## 本文
妙法寺大会 APRIL 28, 2001


課題部門参加スピーカー群

手作りアンプの会の恒例、妙法寺での大会(関東大会)が4月28日〜29日に開催されました。これはまぁ、平たくいえば、よろずオーディオ自作品の品評会といったところのもので、その名のとおり小出力のMT管を用いたアンプによる「小型MT管部門」、大会ごとにテーマが指定される「課題部門」、自作品を何でも出品できる「外道部門」の3部門のコンテスト形式の発表会です。今回は課題部門のテーマとして初めてスピーカーが指定されました。

午後4時ごろからぼつぼつと人が集まり、翌朝10時ごろまでの長丁場、皆楽しんだ様です。ピーク時で20人ほどの参加者を数えたでしょうか。

では、さっそく大会の様子をご報告いたしましょう。



<小型MT管部門>


途中で田村さんを拾って妙法寺につくと、半地下のホールに既に数名、到着し、ついでに課題部門むけのスピーカーらしい物体もいくつか到着しています。
会場を設営し、スピーカーらしい物をアンプに接続して「これ鳴るの?」「へぇ、鳴るねぇ」などとテストラン。スピーカーであることを各自再確認しました。
そうこうしてるうちに皆集まって、6時半ごろからおもむろに「小型MT管部門」に突入していったのでした。


今回は3台の参加台数で、ちょっと寂しかったです。小型MT管部門はビギナーの登竜門、ないし単にMT管が好きな人のためのカテゴリーですが、今回はビギナーの出品はありませんでした。
出品者のジャンケンの結果、以下の順で発表。回路等の説明の後、課題曲(今回は村治香織のギター)と各自の好きな自由曲各2分を再生します。

●12HG7 強NF(田村さん)
●16A8トラレス超三Version 2(増田さん)
●6DS5超三Version 1(江口さん)

## 課題一覧
**a)** 妙法寺大会の報告文で、小型MT管部門に出品されたアンプを、出品者の名前と一緒にすべて挙げてください。
**b)** 妙法寺大会の報告文を読んで、次の問いに答えてください。
(i) 大会はいつからいつまで開かれましたか。
(ii) ピーク時の参加者はおよそ何人でしたか。
(iii) 小型MT管部門の課題曲は何でしたか。
**c)** 妙法寺大会の報告文の続きを書いてください。

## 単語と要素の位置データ
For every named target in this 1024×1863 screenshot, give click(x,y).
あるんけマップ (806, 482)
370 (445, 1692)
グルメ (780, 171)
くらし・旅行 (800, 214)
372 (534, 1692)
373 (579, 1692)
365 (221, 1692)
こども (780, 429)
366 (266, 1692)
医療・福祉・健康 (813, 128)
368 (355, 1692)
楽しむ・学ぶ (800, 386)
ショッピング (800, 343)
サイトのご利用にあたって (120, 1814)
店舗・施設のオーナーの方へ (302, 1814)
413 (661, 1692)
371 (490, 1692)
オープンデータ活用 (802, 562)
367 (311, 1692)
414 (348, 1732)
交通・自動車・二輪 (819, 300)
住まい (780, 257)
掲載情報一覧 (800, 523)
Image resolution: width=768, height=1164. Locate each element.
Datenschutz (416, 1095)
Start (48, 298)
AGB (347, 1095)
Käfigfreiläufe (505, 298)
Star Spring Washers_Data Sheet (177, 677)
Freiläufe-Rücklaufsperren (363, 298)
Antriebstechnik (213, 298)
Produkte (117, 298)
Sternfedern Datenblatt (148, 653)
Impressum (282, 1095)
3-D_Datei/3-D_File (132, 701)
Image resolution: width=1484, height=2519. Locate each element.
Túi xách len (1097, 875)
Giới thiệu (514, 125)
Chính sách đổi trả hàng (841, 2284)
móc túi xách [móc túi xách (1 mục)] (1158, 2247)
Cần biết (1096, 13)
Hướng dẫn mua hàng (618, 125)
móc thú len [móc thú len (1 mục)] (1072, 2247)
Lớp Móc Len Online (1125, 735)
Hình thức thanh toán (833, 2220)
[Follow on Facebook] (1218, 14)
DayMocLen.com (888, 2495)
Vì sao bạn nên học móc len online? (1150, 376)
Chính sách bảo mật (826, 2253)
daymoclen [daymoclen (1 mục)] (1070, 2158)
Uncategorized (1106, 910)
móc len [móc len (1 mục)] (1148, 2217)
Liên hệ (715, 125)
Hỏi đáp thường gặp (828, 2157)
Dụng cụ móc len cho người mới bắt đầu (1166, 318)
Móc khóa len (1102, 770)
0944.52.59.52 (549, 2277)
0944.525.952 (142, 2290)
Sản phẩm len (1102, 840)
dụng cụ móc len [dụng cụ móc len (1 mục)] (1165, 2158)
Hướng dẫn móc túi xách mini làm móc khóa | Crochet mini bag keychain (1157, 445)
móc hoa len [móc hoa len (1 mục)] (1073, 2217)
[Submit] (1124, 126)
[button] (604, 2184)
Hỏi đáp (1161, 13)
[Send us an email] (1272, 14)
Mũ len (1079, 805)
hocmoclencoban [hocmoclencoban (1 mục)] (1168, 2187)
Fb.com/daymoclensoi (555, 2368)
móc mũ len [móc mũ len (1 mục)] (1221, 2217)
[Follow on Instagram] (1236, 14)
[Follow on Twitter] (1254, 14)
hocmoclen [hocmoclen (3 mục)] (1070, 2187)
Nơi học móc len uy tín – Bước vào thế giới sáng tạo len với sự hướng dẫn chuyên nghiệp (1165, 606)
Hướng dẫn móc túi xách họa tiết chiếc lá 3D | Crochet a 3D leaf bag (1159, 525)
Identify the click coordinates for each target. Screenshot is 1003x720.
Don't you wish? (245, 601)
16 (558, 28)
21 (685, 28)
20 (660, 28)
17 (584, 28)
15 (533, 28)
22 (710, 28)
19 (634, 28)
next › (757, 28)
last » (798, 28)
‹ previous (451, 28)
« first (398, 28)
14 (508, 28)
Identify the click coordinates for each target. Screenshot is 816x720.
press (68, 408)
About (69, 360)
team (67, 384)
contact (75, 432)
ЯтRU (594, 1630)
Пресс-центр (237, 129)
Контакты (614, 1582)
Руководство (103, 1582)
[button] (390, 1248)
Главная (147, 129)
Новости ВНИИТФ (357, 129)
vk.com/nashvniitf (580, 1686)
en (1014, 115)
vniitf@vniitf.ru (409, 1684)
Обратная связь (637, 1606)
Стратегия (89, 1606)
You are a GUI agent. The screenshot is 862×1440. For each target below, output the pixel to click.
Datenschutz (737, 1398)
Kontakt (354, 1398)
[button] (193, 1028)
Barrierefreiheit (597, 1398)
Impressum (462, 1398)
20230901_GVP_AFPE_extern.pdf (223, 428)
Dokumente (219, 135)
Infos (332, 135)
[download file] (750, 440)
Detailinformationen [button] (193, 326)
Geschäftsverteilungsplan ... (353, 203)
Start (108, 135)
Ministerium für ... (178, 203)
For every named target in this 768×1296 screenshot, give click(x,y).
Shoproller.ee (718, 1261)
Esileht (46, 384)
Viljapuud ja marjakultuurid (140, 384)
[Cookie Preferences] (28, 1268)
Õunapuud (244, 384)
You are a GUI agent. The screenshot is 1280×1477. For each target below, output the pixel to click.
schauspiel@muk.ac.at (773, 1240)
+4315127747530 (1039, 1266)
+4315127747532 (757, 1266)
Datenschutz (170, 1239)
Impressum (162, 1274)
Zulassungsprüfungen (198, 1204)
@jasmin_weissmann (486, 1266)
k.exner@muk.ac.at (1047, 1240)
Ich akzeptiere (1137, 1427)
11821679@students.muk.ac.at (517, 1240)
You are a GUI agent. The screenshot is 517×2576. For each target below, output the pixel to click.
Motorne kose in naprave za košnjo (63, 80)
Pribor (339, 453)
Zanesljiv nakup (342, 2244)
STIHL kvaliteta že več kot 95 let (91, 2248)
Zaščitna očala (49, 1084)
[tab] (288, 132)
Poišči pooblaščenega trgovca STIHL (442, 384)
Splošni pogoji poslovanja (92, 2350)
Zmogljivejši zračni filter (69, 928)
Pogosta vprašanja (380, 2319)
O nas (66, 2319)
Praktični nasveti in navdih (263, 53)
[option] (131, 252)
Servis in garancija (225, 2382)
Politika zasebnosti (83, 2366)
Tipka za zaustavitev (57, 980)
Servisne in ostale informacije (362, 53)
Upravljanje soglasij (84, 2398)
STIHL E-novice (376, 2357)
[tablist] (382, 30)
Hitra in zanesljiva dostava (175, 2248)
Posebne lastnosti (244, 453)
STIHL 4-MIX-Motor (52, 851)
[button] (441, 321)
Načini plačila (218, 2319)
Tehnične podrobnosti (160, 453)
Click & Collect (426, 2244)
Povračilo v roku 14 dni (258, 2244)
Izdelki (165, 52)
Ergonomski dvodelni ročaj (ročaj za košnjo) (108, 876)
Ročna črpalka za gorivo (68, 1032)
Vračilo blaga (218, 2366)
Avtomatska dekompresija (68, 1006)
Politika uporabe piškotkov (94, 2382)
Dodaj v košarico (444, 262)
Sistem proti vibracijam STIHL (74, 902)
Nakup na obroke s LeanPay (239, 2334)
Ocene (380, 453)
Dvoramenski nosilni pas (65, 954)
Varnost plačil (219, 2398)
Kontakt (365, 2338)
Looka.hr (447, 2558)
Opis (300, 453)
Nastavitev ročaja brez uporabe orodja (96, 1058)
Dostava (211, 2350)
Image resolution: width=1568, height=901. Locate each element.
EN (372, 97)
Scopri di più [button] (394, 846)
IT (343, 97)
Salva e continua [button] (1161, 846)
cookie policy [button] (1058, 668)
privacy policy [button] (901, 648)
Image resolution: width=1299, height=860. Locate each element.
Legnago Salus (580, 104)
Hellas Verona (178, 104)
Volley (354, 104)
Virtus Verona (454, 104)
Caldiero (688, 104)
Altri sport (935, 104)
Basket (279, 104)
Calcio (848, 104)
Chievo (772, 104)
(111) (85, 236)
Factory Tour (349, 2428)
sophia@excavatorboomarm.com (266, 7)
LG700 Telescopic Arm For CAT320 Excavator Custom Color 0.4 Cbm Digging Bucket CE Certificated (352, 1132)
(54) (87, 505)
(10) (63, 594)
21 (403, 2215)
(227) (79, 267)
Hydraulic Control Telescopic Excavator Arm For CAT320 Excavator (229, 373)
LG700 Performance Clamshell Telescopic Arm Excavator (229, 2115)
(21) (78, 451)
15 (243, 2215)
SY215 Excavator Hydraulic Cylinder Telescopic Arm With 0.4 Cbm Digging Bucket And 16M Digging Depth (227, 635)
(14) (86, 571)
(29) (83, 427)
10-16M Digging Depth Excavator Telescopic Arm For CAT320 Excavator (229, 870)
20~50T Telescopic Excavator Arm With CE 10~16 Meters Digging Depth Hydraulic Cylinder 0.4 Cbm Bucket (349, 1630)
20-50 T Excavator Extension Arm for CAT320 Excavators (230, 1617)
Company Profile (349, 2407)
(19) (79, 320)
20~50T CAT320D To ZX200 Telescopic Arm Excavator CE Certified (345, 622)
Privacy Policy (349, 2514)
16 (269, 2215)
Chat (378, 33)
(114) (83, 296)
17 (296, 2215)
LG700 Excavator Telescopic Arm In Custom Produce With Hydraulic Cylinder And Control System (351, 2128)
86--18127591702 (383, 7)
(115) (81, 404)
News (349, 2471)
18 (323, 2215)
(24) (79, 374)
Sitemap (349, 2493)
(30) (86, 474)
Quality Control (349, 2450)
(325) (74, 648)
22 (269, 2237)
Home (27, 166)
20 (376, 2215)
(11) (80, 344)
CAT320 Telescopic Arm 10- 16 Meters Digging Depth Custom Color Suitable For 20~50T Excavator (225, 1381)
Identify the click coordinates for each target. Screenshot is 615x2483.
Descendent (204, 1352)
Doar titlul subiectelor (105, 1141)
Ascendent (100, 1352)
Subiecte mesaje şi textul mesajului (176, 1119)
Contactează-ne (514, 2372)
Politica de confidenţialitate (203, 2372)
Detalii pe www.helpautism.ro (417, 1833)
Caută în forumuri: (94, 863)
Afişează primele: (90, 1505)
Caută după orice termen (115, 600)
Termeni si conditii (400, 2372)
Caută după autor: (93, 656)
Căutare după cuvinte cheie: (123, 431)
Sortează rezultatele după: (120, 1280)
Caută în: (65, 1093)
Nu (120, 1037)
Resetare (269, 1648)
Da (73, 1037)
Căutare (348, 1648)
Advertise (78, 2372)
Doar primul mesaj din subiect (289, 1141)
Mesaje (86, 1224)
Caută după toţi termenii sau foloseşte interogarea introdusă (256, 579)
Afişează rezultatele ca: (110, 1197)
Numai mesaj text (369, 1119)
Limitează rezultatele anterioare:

## 解答例
**a)**
・12HG7 強NF(田村さん)
・16A8トラレス超三Version 2(増田さん)
・6DS5超三Version 1(江口さん)

**b)**
(i) 4月28日から29日まで
(ii) 20人ほど
(iii) 村治香織のギター

**c)**
どれもシングル動作ですが、ALTEC-604Gを力強く動作させます。

採点は、参加者による5段階の評価により実施します。集計の結果、精鋭(?)3名による死闘を制して平均点4.1を獲得した増田さんが優勝しました。増田さんおめでとうございます。

小型MT管部門優勝 増田さんの16A8超三V2


<課題部門>

課題部門に先立って、テーマスピーカーを用いない「外道スピーカー部門」が臨時に開催されました。小林会長がもらったという、植物の実に実装したFE107バスレフ、田中さんの2万円タンノイ改、宇多さんのカーステのスピーカー(段ボールエンンクロージャ使用)の3台。どれも広いホールで良く鳴ってました。小型スピーカーもなかなかのもの、この時点で、課題部門にむけて一条の光明を見い出した人もいたことでしょう。

外道スピーカー大会で耳を暖気運転し、いい案配になったとろでいよいよ課題部門です。いろいろなスピーカーが発表され、まさに乱戦の様相となりました。以下がエントリーリストです。(名称は仮称)

●段ボール製平面バッフル(上野さん FOSTER)
●フェルトバッフル ××ナ[映倫削除]風(多賀さん FOSTER Vertical-twin)
●ガラス水槽キャビネットバスレフ(増田さん DAITO)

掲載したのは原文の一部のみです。